Os exercícios de realização obedeciam a rígidas regras impostas pelo professor, que basicamente se definiam pela duração, o tamanho da equipe, o tema e a forma. Tínhamos pouquíssimo tempo para fazê-los, cerca de duas a três semanas para preparar, gravar e editar. O “Memória a dois”, por ser o último exercício do semestre, tinha o princípio de ser mais livre, a duração poderia variar até os 5 minutos e a equipe, se não me engano, também não era tão definida. A forma proposta era do tipo “ensaística”, ou seja, extravasava qualquer forma definida, poderia possuir uma ou misturar e/ou englobar diversas opções estéticas.

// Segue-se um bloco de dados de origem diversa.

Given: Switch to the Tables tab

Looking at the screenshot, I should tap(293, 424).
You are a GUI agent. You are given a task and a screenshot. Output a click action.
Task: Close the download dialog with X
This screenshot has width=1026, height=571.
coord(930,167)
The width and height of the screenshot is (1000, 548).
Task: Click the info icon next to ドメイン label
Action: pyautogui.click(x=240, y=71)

O curta deveria partir de um evento ou material de arquivo (passado recente ou não) e propor uma reflexão sobre este, ou seja, a temática era muito vaga, se é que podemos chamar isto de tema.

No início essa liberdade pareceu um facilitador, mas como as possibilidades eram tão abrangentes ficou difícil determinar um foco possível de ser tratado e, pior ainda, poderia ser quase impossível fazer uma reflexão coesa sobre o mesmo. Logo, optamos por determinar algumas regras que iriam ajudar a delimitar a estrutura do filme. Podemos dizer que criamos um dispositivo, e que este tratou de filtrar do que, o mais abertamente possível, nos propomos a receber, a matéria-prima para o documentário.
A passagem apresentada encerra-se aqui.